▸ Problem description
Output exactly the lines from the line with "Task: Show the Boss 3 layer" through the end of the records below. Include nothing else.

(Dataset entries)
::::

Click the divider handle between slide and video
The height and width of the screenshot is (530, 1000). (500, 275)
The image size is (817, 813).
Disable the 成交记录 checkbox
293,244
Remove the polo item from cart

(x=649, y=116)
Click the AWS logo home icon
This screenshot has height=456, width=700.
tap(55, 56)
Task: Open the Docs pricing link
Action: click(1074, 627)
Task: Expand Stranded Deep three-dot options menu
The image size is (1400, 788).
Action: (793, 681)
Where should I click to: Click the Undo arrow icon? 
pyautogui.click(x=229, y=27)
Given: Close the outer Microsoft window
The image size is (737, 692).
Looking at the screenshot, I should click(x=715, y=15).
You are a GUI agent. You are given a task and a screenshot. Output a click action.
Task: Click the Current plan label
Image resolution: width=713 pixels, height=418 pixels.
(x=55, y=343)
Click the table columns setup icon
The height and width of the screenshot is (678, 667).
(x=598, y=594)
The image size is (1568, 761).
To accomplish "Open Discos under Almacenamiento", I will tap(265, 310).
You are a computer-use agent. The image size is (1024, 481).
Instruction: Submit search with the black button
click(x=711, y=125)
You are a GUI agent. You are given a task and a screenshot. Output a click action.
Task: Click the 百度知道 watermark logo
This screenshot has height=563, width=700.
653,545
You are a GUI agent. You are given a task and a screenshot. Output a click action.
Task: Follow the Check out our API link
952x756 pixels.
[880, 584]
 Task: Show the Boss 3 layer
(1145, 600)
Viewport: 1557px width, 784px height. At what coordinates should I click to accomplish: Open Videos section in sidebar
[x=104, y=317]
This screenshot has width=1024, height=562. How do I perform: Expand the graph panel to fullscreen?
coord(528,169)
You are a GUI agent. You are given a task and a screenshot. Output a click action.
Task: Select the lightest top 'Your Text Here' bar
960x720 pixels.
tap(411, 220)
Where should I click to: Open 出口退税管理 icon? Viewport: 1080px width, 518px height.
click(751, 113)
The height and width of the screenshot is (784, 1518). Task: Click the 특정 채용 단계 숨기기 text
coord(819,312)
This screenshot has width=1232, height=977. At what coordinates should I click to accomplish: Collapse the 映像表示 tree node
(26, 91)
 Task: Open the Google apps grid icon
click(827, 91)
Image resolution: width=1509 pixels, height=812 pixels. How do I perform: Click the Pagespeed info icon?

::::

▸ Solution to this task
 Task: Show the Boss 3 layer
(1145, 600)
Viewport: 1557px width, 784px height. At what coordinates should I click to accomplish: Open Videos section in sidebar
[x=104, y=317]
This screenshot has width=1024, height=562. How do I perform: Expand the graph panel to fullscreen?
coord(528,169)
You are a GUI agent. You are given a task and a screenshot. Output a click action.
Task: Select the lightest top 'Your Text Here' bar
960x720 pixels.
tap(411, 220)
Where should I click to: Open 出口退税管理 icon? Viewport: 1080px width, 518px height.
click(751, 113)
The height and width of the screenshot is (784, 1518). Task: Click the 특정 채용 단계 숨기기 text
coord(819,312)
This screenshot has width=1232, height=977. At what coordinates should I click to accomplish: Collapse the 映像表示 tree node
(26, 91)
 Task: Open the Google apps grid icon
click(827, 91)
Image resolution: width=1509 pixels, height=812 pixels. How do I perform: Click the Pagespeed info icon?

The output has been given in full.